La dynastie des Romanov est arrivée au pouvoir à la fin du « Temps des troubles, » au début du XVIIème siècle, et y est restée jusqu’à la révolution russe de 1917. La famille du dernier tsar a été assassinée en 1918 par les bolcheviks. Dans l’historiographie et la perception publique soviétiques, la dynastie des Romanov représentait la classe dominante et oppressive située au sommet de l’Empire russe. Ce n’est qu’après la chute de l’Union soviétique que les dépouilles de la famille exécutée ont été découvertes dans l’Oural et transférées dans l’ancienne capitale, Saint-Pétersbourg.
Si vous deviez retenir l’un des événements politiques marquants du XXème siècle, quel serait-il ?

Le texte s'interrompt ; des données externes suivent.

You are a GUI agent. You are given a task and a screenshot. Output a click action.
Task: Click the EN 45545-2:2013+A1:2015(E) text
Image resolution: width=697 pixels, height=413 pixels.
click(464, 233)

Je pense que la Première Guerre mondiale a été LA catastrophe majeure du siècle. Elle a été suivie d’une période de paix fragile, l’Entre-deux-guerres, qui s’est terminée par la Deuxième Guerre mondiale et ses millions de mort, théâtre du bouleversement de la civilisation européenne incarné par les crimes et le génocide sans précédent perpétrés par le régime nazi.
Parlons à présent de Chanel n° 5 et Red Moscow, deux des parfums les plus célèbres au monde et sujets de votre livre…
En 1913, une société française installée dans l’Empire russe créa un parfum en l’honneur du 300ème anniversaire de l’accession au pouvoir des Romanov. Après la révolution, l’un de ses créateurs rentra en France et fit la rencontre de Gabrielle « Coco » Chanel, qui décida de commercialiser sa création. L’autre parfumeur resta en Russie soviétique, où il participa à la reconstruction de l’industrie cosmétique et de la parfumerie dans la Russie postrévolutionnaire. Les carrières de ces deux parfumeurs se sont terminées de manières très différentes : tandis qu’Ernest Beaux est devenu l’une des plus célèbres figures de l’industrie française de la parfumerie, August Michel a disparu dans la tourmente des purges staliniennes. On ignore totalement ce qu’il est devenu.
Il existe également un parallèle entre les carrières de Coco Chanel et de Polina Molotova-Jemtchoujina, directrice de l’industrie soviétique de la parfumerie pendant de nombreuses années. Alors que Coco Chanel collabora avec les Allemands pendant l’occupation de Paris, Polina Molotova-Jemtchoujina, qui faisait partie du cercle intime de Staline, fut accusée dans les dernières années de la présence de celui-ci au pouvoir d’être « nationaliste » et « sioniste, » et envoyée au goulag. Elle y resta jusqu’après la mort de Staline. Ce livre parle donc également de paysages olfactifs, de luxe et de pouvoir.
Qu’espérez-vous que les lecteurs retiennent après avoir lu votre livre ?
Que le monde est très complexe et qu’il faut utiliser tous ses sens pour percevoir et comprendre ce qui s’y passe. Nous devons utiliser la vue, l’ouïe, le goût, l’odorat et le toucher pour appréhender non seulement ce qui est visible, audible et olfactif, mais également notre environnement physique.
Êtes-vous un auteur qui interagit beaucoup avec ses lecteurs ?
Je pense que oui. Je reçois de nombreuses lettres de lecteurs qui me disent qu’ils sont heureux et même reconnaissants qu’un historien parle de la vie quotidienne ordinaire et de l’importance des odeurs dans nos souvenirs et notre comportement social. Une aimable lectrice m’a même envoyé un flacon de Red Moscow qu’elle avait acheté il y a 50 ans, avec une dédicace à mon intention.